Question

In: Accounting

The accounting cycle starts with analysis of business transactions and ends with the preparation of a...

The accounting cycle starts with analysis of business transactions and ends with the preparation of a post-closing trial balance. To recap, what is the implication of missing a step. Must the steps be performed following the same sequence?

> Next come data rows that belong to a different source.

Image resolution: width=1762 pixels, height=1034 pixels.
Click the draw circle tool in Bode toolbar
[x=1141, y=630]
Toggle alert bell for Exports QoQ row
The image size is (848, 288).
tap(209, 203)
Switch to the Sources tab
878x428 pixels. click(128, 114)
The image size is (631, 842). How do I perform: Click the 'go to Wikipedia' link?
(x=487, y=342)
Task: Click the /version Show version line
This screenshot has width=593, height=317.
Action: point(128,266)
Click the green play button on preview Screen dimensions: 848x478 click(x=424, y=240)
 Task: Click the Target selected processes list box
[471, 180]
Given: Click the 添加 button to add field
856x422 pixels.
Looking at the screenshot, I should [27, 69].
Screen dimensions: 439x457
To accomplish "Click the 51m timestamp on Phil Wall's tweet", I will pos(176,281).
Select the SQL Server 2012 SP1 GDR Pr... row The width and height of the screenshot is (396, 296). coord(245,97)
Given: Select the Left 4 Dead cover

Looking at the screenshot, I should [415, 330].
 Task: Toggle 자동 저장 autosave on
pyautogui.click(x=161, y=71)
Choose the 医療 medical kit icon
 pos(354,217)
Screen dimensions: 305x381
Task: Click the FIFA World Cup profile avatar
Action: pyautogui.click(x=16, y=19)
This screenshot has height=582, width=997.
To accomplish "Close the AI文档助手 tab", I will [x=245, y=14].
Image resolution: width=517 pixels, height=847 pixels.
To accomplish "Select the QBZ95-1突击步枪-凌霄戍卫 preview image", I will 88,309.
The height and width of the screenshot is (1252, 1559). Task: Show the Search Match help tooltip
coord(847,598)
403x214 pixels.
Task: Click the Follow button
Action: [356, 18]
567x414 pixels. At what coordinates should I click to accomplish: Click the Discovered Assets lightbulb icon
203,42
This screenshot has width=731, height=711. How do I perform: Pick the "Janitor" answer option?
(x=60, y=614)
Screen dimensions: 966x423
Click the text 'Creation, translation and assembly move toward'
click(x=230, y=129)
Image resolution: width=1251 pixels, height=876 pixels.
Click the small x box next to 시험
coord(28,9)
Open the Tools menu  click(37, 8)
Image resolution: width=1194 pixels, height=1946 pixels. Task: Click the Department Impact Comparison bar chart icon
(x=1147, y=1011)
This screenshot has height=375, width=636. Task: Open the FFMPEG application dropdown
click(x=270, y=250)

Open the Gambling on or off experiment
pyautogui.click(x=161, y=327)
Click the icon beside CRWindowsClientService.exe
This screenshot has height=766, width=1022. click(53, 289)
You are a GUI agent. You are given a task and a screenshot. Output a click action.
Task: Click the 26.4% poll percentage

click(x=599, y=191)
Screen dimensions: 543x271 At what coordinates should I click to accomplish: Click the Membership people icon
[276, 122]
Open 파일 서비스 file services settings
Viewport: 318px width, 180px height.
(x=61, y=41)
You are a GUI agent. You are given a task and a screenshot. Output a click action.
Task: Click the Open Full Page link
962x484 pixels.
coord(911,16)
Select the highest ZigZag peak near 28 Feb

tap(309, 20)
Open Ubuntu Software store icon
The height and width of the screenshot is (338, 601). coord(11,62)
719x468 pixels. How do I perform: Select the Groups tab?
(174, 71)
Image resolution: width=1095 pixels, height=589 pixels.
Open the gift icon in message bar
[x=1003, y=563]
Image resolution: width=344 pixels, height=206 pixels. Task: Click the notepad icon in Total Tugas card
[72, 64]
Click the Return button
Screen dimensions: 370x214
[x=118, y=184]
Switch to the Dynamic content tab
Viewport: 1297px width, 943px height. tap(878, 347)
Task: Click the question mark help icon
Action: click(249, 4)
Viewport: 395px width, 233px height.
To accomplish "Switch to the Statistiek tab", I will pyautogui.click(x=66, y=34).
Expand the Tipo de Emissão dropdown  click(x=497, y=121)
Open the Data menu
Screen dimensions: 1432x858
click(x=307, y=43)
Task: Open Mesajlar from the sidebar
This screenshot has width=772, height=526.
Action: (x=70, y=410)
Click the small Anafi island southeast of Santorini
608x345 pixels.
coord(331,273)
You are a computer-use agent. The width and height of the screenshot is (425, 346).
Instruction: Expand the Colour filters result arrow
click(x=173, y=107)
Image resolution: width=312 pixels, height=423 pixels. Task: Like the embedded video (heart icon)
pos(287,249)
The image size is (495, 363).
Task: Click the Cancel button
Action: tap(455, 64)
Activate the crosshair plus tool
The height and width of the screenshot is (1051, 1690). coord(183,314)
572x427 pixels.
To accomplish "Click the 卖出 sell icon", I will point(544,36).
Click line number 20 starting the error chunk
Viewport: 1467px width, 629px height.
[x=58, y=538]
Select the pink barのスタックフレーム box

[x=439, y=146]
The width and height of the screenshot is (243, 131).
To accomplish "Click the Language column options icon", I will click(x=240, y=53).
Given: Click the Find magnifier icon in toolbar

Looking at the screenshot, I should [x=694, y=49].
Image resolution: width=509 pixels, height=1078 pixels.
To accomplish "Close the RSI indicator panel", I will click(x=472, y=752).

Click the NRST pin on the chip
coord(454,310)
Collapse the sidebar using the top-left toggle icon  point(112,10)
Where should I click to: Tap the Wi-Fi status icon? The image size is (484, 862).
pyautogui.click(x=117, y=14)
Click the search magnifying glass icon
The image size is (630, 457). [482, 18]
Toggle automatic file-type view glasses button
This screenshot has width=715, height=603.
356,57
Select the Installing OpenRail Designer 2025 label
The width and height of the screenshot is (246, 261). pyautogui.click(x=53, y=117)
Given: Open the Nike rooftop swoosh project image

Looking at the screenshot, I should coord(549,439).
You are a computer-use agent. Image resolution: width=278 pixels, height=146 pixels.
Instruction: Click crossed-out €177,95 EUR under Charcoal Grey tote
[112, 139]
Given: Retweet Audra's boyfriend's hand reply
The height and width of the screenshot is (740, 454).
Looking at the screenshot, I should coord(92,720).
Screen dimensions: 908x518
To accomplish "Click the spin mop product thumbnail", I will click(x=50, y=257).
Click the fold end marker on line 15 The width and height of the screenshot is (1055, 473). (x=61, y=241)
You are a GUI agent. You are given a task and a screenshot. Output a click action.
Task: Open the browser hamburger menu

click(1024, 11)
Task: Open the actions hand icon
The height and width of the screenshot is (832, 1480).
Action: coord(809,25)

If yes, why is it important to follow the steps?

Solutions

Expert Solution

Steps involved in business cycle are:

  1. — Identify business events, analyze these transactions, and record them as journal entries
  2. — Post journal entries to applicable T-accounts or ledger accounts
  3. — Prepare an unadjusted trial balance from the general ledger
  4. — Analyze the trial balance and make end of period adjusting entries
  5. — Post adjusting journal entries and prepare the adjusted trial balance
  6. — Use the adjusted trial balance to prepare financial statements
  7. — Close all temporary income statement accounts with closing entries
  8. — Prepare the post closing trial balance for the next accounting period

If any of the step is missed than the cycle would be broken and there would be misstatement. There may be the chance that balance sheet figures matches but it shall not mean that the figures would be correct due to double effects of accounting transaction.

Thus it is important to follow the steps in order to avoid misstatement of figures and post correct financial statements.